-------- Supplied material

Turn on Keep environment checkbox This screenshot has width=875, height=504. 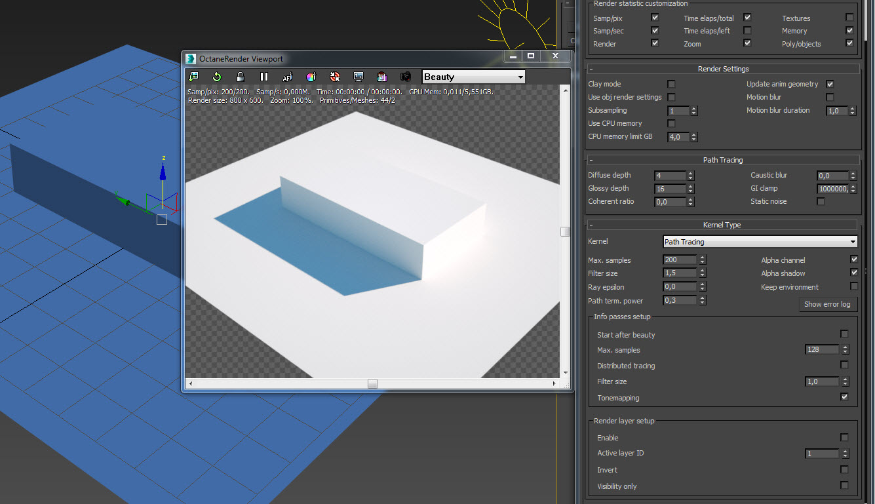click(x=853, y=286)
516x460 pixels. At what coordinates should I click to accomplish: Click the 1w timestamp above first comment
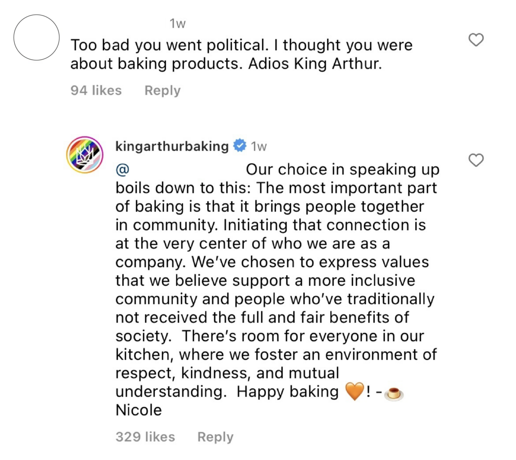coord(177,24)
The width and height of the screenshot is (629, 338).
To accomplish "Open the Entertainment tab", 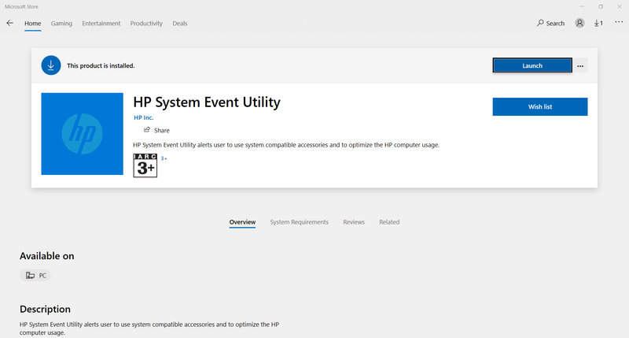I will [101, 24].
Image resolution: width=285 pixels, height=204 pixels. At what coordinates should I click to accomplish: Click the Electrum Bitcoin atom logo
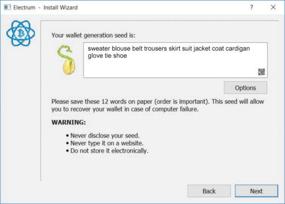click(21, 33)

----------------

:: Work request ::
Starting at the line that contains "Image resolution: width=285", please write out each line through the last line of the data, both ends included, and keep pictures out of the copy.

:: Written response ::
Image resolution: width=285 pixels, height=204 pixels. At what coordinates should I click to accomplish: Click the Electrum Bitcoin atom logo
click(21, 33)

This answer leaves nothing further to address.